- Carey B. Maddox-Preston, from a 1965 Chicago Tribune story
- Born: Carey Belle Maddox April 28, 1915 Columbia, Mississippi
- Died: December 1, 2000 Burbank, Illinois
- Occupation(s): Executive director, Alpha Kappa Alpha

= Carey B. Maddox-Preston =

American social worker

Carey Belle Maddox-Preston (April 28, 1915 – December 1, 2000) was an American social worker. From 1949 to 1974, she was the first executive director of Alpha Kappa Alpha sorority. She was also president of the board of directors of the Chicago Urban League, from 1970 to 1973, and an appointed member of the Chicago Board of Education from 1968 to 1980.

== Early life and education ==
Maddox was born in Columbia, Mississippi, the daughter of Richard M. Maddox and Mattie Hendricks Maddox. Both of her parents were also born in Mississippi; her father was a fireman on the railroad. She graduated from Tougaloo College and earned a master's degree in social work from Atlanta School of Social Work. She was a member of Alpha Kappa Alpha.

== Career ==
Maddox-Preston worked at the National Training School in Washington, D.C. as a young woman.
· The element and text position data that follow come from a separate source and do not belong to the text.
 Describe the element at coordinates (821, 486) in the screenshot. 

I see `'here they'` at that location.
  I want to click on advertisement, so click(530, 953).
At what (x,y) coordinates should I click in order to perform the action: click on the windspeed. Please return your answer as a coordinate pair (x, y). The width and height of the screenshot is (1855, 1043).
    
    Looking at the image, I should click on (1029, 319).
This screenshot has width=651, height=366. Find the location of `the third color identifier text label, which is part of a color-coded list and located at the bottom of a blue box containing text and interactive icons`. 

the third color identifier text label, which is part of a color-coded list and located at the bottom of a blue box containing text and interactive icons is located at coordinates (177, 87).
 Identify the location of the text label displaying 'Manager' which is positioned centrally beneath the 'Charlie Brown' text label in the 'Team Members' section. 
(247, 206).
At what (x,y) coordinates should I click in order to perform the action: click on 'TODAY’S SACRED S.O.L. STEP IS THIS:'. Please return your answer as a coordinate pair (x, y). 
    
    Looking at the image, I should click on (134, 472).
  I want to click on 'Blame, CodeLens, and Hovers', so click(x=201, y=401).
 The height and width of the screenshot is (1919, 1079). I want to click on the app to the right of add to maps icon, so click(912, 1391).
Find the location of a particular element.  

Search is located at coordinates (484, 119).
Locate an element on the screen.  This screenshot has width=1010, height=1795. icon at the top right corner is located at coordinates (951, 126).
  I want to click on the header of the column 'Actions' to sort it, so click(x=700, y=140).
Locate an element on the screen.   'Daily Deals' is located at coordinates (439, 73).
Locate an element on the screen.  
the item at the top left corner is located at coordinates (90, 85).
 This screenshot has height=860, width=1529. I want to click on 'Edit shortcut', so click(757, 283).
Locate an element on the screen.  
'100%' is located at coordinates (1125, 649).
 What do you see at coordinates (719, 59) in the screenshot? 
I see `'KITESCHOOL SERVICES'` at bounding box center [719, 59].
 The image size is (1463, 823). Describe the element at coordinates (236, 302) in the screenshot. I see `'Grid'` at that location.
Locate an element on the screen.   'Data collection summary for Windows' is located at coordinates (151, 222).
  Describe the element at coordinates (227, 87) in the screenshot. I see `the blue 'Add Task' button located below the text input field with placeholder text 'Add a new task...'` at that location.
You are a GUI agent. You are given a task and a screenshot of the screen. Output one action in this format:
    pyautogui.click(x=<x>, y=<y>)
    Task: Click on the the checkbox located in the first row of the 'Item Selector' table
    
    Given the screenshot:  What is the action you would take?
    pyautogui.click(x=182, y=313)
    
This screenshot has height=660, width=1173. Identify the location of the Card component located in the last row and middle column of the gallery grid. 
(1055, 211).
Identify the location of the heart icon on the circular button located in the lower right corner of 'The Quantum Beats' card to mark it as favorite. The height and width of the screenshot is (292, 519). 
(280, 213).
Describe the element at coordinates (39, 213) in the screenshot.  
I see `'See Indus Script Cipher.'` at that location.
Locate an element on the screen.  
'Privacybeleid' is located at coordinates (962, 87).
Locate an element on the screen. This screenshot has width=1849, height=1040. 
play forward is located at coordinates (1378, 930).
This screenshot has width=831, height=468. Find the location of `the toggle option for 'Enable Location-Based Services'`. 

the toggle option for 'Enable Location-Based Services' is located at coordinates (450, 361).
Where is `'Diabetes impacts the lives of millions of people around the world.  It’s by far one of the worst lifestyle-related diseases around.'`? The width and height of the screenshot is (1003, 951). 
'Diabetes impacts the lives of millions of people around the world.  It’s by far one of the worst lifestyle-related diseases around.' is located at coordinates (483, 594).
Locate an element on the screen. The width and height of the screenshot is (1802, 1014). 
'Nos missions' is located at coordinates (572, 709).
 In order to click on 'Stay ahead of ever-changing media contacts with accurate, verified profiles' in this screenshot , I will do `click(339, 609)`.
She was executive director of Alpha Kappa Alpha from 1949 to 1974. She led the organization's purchase of its national headquarters in Chicago, known as the "Ivy Center", and then oversaw the headquarters' expansion. She was also president of the board of directors of the Chicago Urban League from 1970 to 1973. She was nominated for an appointment on the Chicago Board of Education in 1965, and served on the school board from 1968 to 1980. During her time on the school board, her simultaneous leadership role in the Urban League was questioned as a possible conflict of interest. She supported a controversial plan to desegregate the schools by reassigning teachers and principals. "I"m willing to go through the upheaval because I think in the long run the greater lesson is one not taught in the textbook," she said. "That lesson is that all people have to live and work together."

== Personal life ==
Carey Maddox married John W. Preston; he died in 1971. Maddox-Preston died in 2000, at the age of 85, at a nursing home in Burbank, Illinois. A resolution in the Illinois House of Representatives paid tribute to Maddox-Preston soon after she died.